Problem - Scan the lines below and report each one containing "section" by copying it.

Given data -
*** Block opens ***

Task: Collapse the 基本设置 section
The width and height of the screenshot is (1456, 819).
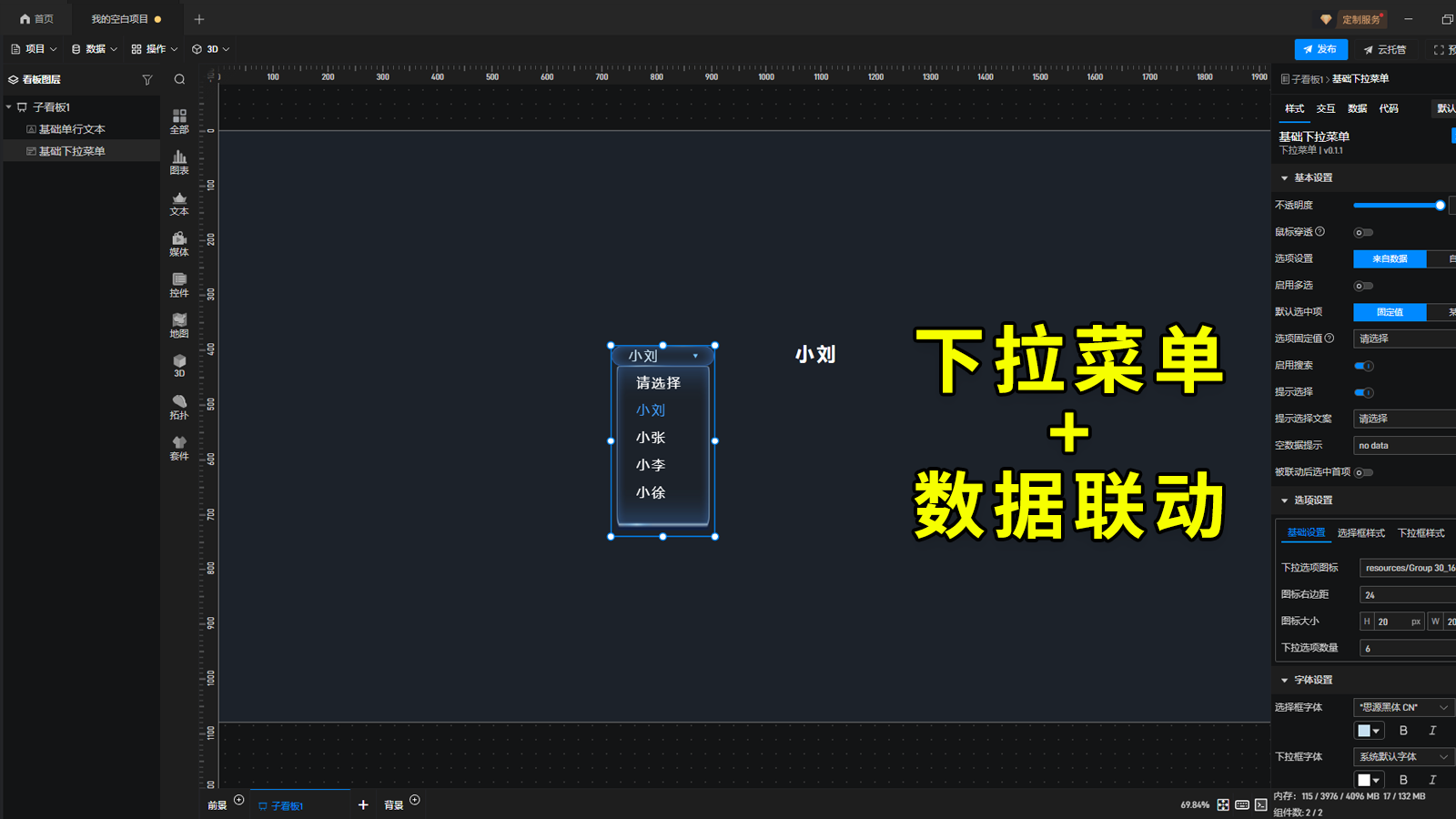Action: tap(1284, 177)
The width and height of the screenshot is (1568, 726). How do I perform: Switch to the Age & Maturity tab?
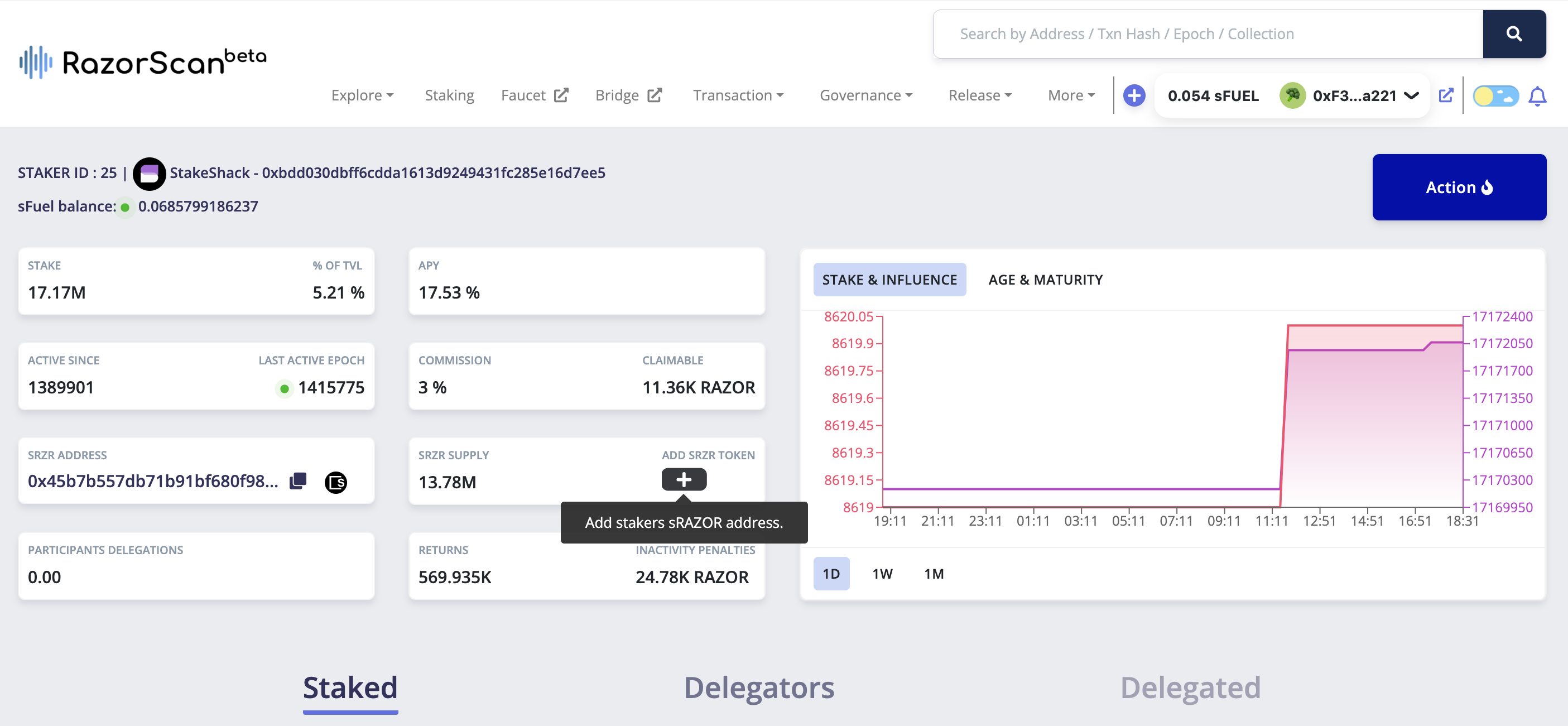pos(1045,280)
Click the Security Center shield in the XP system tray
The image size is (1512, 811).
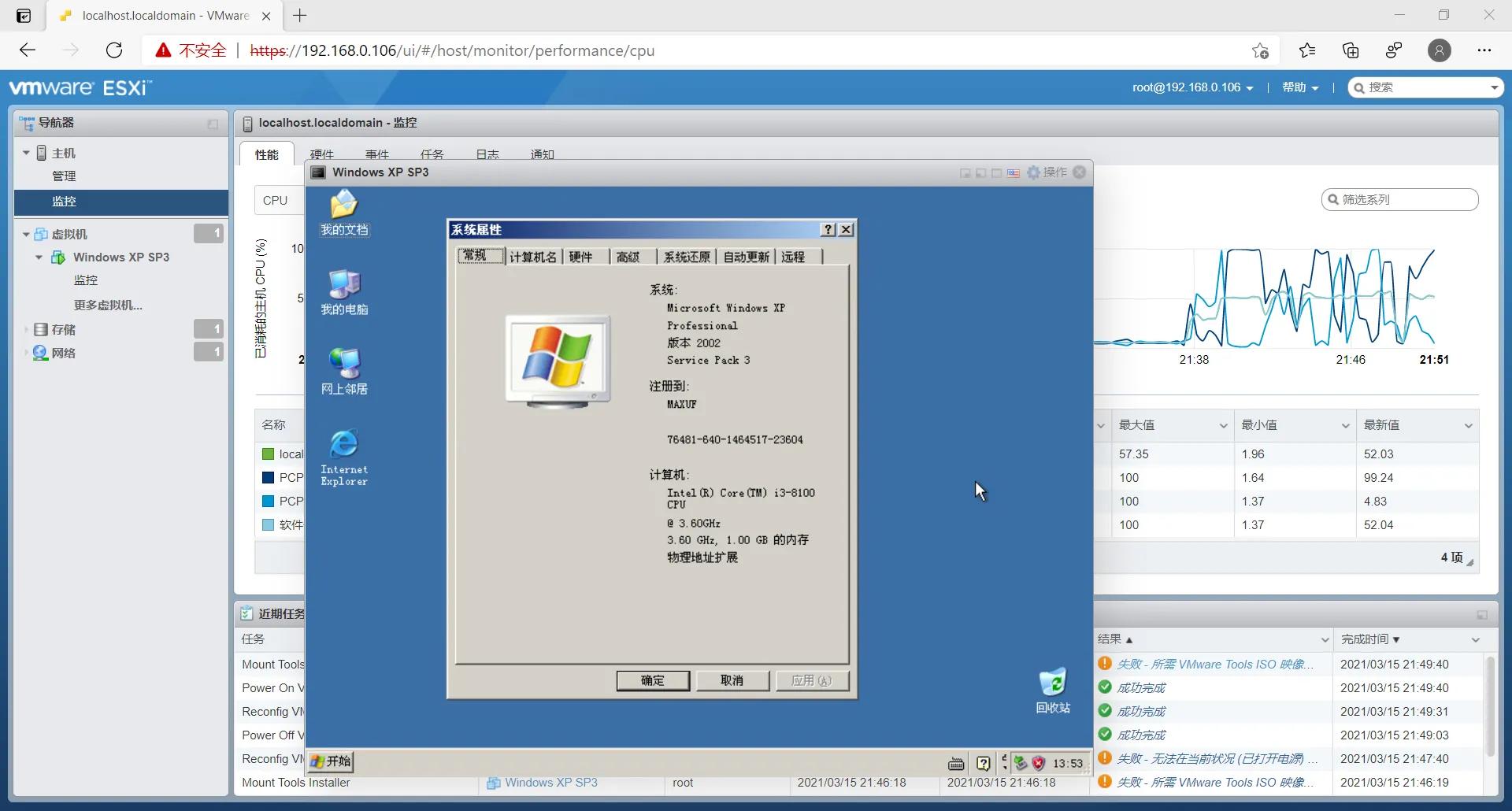point(1039,762)
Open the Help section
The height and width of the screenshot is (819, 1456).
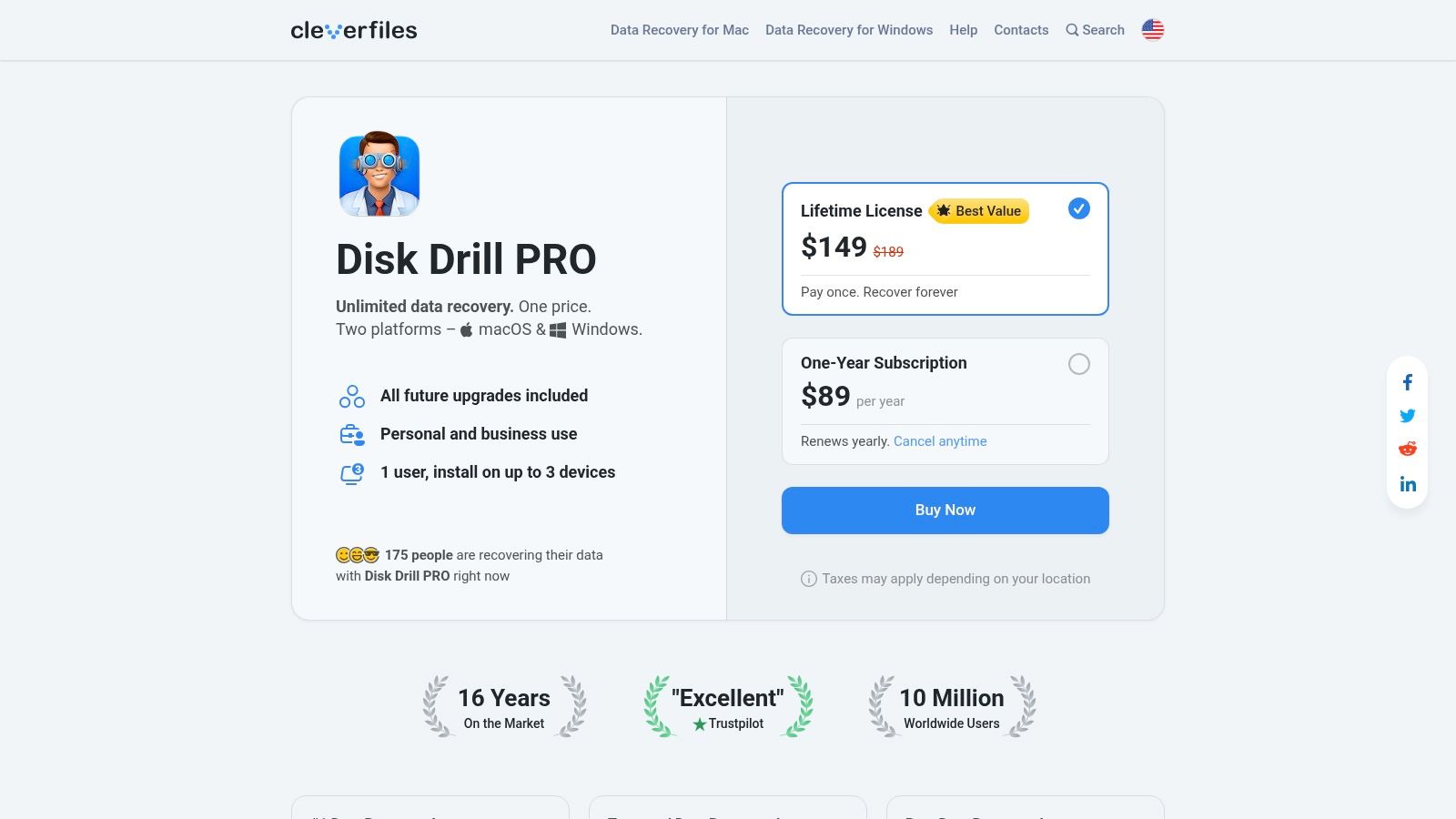point(963,30)
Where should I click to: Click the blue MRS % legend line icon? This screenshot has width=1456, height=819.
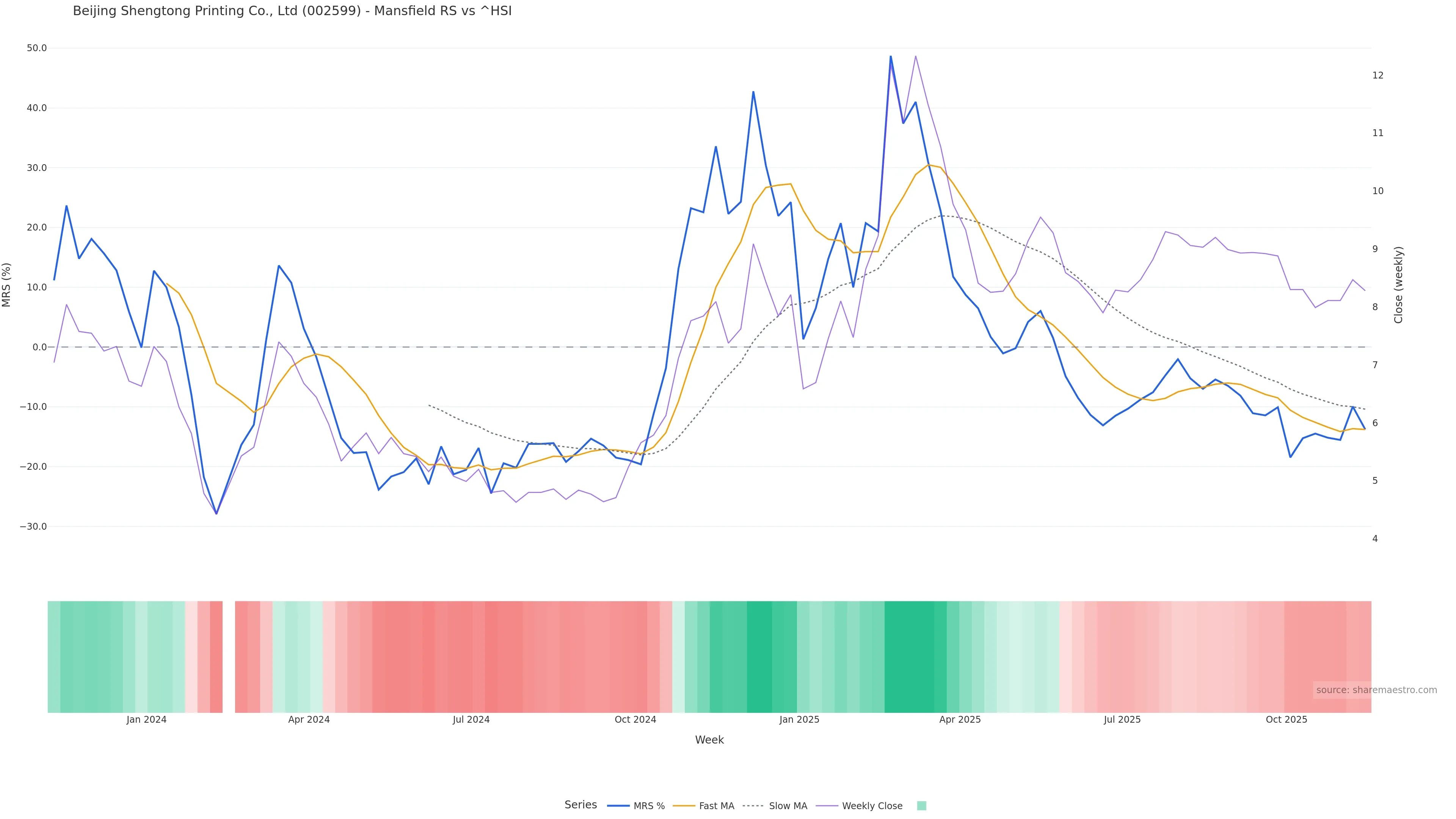tap(618, 806)
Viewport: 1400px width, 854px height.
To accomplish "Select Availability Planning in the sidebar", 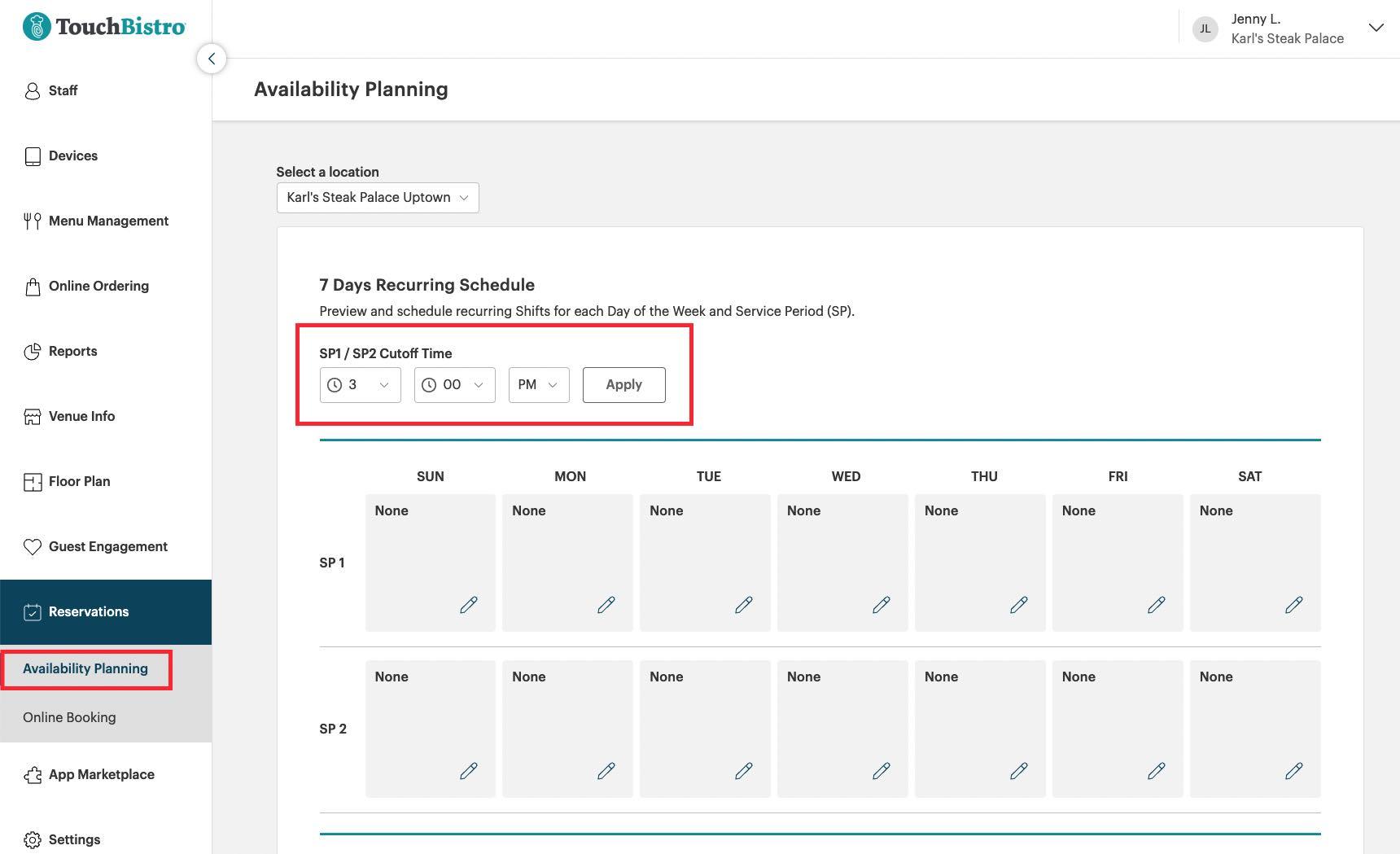I will (x=85, y=668).
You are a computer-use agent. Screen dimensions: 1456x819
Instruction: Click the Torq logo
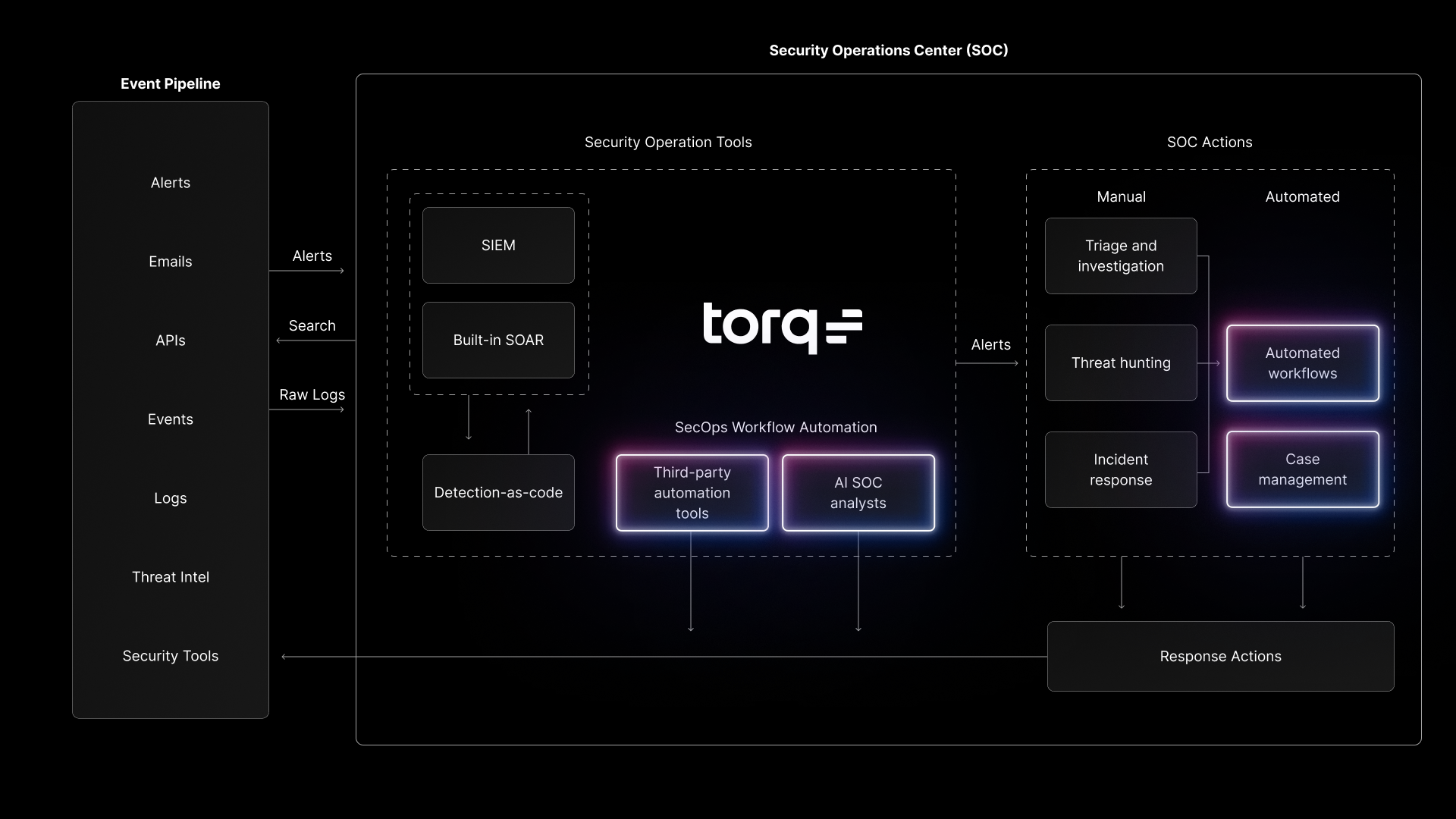coord(781,328)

*** Block closes ***

Answer to the exercise -
Task: Collapse the 基本设置 section
Open the Help section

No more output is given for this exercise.